-- What the task requires --
Reproduce, exactly, the lines of the material below from the line containing "ScotchAndCoffee Tech Talk (251, 122)" through the line containing "Web Development (658, 1874)", with both end lines included and nothing else.
Material for the task START
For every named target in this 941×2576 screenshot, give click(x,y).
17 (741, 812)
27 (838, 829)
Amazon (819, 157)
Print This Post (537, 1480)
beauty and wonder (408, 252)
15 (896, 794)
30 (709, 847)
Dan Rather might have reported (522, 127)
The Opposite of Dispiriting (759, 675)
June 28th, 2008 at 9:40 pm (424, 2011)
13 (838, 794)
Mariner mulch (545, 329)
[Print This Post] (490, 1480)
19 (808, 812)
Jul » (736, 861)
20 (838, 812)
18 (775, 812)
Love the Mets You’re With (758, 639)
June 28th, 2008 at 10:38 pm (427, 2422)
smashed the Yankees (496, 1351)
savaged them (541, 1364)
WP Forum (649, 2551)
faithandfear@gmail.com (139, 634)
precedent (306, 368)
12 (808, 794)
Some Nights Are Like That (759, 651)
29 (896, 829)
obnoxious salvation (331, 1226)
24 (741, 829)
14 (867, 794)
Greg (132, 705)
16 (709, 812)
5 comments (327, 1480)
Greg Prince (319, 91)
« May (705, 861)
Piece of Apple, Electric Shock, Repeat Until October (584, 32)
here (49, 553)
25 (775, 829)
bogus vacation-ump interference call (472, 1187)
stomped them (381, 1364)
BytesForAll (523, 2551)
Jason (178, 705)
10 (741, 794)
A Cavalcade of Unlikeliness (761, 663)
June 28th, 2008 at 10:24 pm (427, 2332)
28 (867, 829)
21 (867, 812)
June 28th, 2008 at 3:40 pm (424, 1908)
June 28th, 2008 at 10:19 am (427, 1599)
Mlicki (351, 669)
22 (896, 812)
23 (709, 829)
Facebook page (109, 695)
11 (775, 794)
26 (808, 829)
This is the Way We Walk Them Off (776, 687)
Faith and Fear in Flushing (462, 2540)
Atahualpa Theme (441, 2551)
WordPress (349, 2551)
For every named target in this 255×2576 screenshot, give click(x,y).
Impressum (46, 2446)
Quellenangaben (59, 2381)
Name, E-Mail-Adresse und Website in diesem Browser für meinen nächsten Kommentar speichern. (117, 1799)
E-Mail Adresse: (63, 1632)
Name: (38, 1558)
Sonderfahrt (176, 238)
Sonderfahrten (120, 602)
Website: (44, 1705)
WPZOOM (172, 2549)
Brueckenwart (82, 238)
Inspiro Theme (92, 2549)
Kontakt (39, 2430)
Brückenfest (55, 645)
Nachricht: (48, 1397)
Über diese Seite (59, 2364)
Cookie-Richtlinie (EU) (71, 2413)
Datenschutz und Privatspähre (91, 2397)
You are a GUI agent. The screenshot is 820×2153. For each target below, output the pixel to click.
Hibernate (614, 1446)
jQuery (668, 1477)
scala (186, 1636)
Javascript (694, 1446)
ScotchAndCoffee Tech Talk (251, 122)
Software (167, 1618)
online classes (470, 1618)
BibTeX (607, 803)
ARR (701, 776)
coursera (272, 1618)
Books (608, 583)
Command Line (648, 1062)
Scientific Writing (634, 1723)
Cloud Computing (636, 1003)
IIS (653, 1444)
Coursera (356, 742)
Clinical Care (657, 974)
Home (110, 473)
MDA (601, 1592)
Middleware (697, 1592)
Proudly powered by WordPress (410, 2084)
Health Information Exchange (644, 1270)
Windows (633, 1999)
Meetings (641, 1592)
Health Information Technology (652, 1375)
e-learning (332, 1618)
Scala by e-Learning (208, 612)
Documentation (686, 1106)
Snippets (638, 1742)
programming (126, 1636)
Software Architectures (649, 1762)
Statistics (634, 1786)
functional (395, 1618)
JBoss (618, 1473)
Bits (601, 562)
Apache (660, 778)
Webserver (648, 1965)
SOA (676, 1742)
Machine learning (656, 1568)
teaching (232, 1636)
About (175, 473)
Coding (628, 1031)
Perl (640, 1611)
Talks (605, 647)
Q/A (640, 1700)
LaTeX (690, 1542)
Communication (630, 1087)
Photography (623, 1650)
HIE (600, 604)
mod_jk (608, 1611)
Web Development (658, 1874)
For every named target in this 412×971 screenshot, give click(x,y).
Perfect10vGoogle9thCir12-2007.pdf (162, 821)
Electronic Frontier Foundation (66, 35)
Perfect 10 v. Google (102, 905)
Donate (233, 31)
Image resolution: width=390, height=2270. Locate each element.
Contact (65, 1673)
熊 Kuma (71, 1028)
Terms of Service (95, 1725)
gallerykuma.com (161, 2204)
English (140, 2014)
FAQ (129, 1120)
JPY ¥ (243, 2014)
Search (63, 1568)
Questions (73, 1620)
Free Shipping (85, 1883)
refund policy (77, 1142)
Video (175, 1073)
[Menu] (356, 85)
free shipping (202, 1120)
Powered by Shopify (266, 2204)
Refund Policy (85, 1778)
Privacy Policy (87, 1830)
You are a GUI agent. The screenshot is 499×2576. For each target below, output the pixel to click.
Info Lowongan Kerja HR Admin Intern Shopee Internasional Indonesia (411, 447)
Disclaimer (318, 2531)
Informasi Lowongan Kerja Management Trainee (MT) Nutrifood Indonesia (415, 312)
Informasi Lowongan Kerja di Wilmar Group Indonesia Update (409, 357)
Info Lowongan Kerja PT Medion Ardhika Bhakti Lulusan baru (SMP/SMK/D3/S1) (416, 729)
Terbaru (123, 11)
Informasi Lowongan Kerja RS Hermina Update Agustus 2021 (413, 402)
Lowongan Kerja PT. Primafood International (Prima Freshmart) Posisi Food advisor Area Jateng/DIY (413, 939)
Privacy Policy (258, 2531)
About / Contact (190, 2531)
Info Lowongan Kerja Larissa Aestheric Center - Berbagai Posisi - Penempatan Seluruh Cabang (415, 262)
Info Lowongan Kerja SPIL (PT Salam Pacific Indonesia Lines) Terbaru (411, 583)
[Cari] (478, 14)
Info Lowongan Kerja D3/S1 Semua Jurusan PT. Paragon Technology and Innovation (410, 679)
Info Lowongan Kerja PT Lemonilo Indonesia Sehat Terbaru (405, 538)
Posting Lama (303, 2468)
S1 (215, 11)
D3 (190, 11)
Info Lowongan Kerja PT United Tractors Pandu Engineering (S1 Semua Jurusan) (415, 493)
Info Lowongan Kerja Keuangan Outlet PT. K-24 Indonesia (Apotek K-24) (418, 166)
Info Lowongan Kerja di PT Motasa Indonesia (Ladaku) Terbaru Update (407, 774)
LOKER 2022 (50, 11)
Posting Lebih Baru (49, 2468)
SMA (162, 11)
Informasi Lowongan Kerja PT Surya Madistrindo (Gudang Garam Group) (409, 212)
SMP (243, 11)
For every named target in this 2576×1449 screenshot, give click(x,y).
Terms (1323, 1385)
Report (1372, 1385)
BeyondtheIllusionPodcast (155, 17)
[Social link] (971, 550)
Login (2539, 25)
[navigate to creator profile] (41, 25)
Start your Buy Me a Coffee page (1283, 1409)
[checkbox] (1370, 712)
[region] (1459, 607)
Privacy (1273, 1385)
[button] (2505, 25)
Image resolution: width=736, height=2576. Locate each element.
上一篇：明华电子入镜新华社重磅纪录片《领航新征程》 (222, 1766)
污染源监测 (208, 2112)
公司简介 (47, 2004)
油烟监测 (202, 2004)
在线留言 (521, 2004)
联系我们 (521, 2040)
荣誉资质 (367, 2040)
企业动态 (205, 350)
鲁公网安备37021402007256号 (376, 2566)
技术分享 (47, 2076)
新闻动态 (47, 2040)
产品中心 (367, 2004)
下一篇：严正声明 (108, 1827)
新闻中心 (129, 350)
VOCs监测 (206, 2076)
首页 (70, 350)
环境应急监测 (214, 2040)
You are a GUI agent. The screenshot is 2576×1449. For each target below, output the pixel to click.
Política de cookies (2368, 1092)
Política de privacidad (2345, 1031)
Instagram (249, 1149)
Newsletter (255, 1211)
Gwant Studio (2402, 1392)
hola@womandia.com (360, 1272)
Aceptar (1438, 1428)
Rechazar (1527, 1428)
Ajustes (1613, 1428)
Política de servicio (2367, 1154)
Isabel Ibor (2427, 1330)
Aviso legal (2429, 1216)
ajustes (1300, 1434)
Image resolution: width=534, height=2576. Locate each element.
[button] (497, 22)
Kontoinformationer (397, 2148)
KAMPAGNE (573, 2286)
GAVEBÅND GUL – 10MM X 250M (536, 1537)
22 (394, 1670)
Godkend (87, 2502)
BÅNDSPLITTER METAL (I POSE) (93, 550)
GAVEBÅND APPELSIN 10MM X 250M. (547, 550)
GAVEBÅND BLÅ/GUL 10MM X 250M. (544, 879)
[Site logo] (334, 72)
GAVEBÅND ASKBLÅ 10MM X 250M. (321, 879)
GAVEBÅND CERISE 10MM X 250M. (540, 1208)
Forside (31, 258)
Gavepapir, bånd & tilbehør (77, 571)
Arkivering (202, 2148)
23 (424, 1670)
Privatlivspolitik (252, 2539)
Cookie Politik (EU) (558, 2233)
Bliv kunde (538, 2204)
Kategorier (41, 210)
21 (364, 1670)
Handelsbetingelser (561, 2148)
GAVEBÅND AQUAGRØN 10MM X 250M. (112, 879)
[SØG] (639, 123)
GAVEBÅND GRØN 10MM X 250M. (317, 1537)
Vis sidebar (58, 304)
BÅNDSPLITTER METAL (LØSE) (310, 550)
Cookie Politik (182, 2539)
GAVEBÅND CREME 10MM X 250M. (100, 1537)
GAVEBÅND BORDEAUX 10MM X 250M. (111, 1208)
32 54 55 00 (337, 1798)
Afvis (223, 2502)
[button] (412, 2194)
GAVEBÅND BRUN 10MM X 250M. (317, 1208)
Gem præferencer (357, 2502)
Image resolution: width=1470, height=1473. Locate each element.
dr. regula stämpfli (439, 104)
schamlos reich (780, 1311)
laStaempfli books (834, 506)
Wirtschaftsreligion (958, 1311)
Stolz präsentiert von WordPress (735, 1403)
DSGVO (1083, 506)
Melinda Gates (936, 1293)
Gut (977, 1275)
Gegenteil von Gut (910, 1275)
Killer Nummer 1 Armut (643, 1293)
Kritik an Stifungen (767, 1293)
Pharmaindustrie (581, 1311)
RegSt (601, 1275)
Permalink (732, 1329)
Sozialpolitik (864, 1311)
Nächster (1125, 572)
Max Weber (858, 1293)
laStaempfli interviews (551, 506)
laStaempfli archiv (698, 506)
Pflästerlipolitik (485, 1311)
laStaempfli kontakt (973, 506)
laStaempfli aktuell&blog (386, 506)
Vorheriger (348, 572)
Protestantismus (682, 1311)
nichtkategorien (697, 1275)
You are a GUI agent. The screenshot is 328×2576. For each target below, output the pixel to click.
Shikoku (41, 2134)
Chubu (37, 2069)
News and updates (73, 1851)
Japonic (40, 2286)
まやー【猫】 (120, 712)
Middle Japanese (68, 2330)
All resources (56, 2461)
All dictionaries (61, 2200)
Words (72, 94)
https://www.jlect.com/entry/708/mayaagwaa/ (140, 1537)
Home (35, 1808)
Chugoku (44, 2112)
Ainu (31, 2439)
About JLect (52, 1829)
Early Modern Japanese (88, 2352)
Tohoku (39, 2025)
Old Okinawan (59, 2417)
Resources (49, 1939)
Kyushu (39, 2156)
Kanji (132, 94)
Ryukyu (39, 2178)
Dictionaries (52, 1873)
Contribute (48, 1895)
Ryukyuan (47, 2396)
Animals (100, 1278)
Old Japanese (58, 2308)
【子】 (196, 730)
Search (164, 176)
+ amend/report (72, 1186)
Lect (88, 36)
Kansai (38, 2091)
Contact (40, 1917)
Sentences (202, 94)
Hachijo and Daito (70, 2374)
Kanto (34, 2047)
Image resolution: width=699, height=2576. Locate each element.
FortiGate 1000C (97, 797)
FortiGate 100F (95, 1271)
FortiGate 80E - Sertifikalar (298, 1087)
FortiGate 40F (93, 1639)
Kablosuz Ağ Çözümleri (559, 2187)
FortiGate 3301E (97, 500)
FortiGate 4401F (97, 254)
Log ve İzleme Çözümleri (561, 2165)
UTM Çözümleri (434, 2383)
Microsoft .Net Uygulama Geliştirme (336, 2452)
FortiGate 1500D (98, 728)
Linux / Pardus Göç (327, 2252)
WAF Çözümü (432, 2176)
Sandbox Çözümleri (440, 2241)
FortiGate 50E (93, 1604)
Material for the task END
-- Response box --
ScotchAndCoffee Tech Talk (251, 122)
Software (167, 1618)
online classes (470, 1618)
BibTeX (607, 803)
ARR (701, 776)
coursera (272, 1618)
Books (608, 583)
Command Line (648, 1062)
Scientific Writing (634, 1723)
Cloud Computing (636, 1003)
IIS (653, 1444)
Coursera (356, 742)
Clinical Care (657, 974)
Home (110, 473)
MDA (601, 1592)
Middleware (697, 1592)
Proudly powered by WordPress (410, 2084)
Health Information Exchange (644, 1270)
Windows (633, 1999)
Meetings (641, 1592)
Health Information Technology (652, 1375)
e-learning (332, 1618)
Scala by e-Learning (208, 612)
Documentation (686, 1106)
Snippets (638, 1742)
programming (126, 1636)
Software Architectures (649, 1762)
Statistics (634, 1786)
functional (395, 1618)
JBoss (618, 1473)
Bits (601, 562)
Apache (660, 778)
Webserver (648, 1965)
SOA (676, 1742)
Machine learning (656, 1568)
teaching (232, 1636)
About (175, 473)
Coding (628, 1031)
Perl (640, 1611)
Talks (605, 647)
Q/A (640, 1700)
LaTeX (690, 1542)
Communication (630, 1087)
Photography (623, 1650)
HIE (600, 604)
mod_jk (608, 1611)
Web Development (658, 1874)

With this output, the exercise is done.